Thursday, August 19, 2010

Shanghai Composite: Heck of a Ride!

Since my post on Jul-5, "Why I am BULLISH medium-term" calling for a rebound, it's been one heck of a ride. From a low around 2350 to the current 2680 - a sweet 330 points (14%) gain! Hope some of you cowboys took the ride like i did. In the past couple of sessions, price broke an important trendline too. Although due for a correction in the next week or so, i maintain that there is high probability of more upside into this year-end (based on the EW count). Here's the picture:

5 Waves
Price rebounded beautifully off the 61.8% fibo retrace, and the bottom channel line, as proposed in the earlier post. The move up seems to be completing 5 waves (if not completed already), implying more upside - in the process setting up an ugly sorta Inverted Head & Shoulders. We can bring it up for discussion if there is another decent correction to setup a proper right shoulder.

Stopped by the Blue - initially!
The beauty of trendlines! Case in point - the first time price hit the blue parallel channel line, it backed off violently in an a-b-c hop, sending nervous bulls scampering. But in the last few sessions, we broke above it nicely.

Sharply Rising Volume
The dipping volume on the move down was a constant topic of emphasis in my previous posts. And now, note the sharply rising volume - yet another confirmation!

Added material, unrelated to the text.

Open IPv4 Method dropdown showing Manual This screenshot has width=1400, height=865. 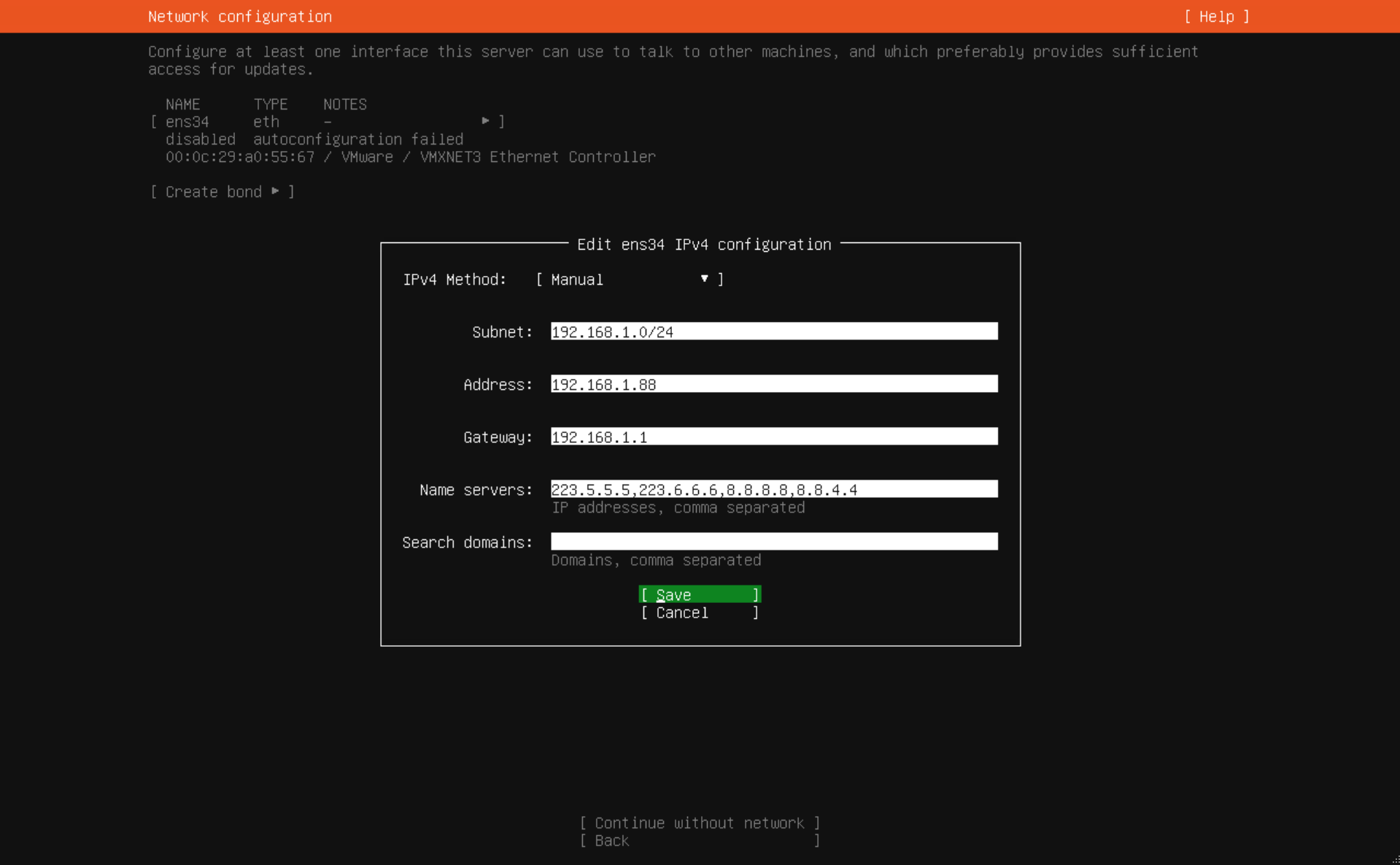(629, 280)
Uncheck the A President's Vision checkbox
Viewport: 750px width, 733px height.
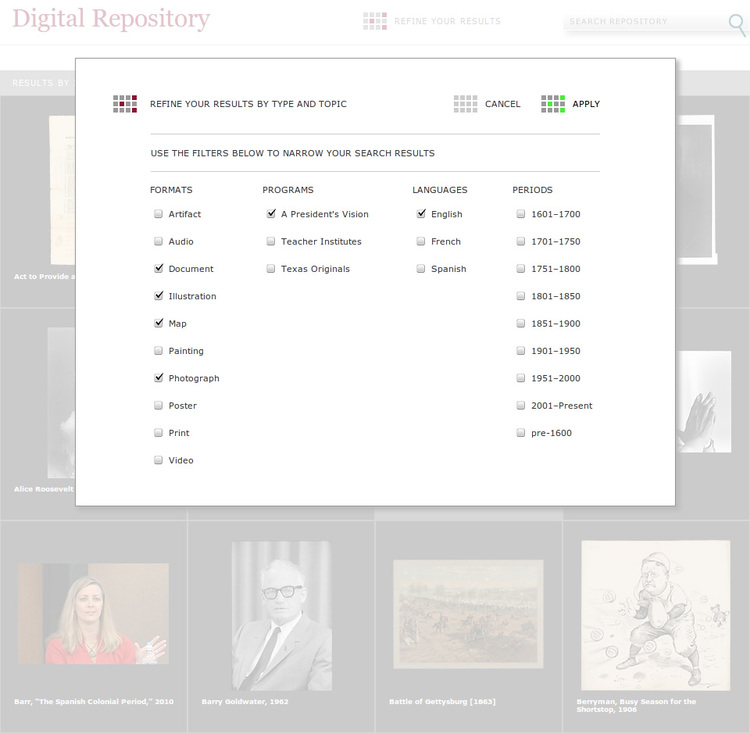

The medium-term uptrend in the Shanghai Composite has probably begun, with a minimum target of 3470, before the long-term BEAR market sets in.
In the very short-term, upside towards 2750 is certainly possible before a correction, although i wouldn't bet on it. Supports are around 2590, followed by 2490. My strategy will be to position mostly on the long side, with a few profit taking trades in between. All the best, and remember - SSEC has mind of its own!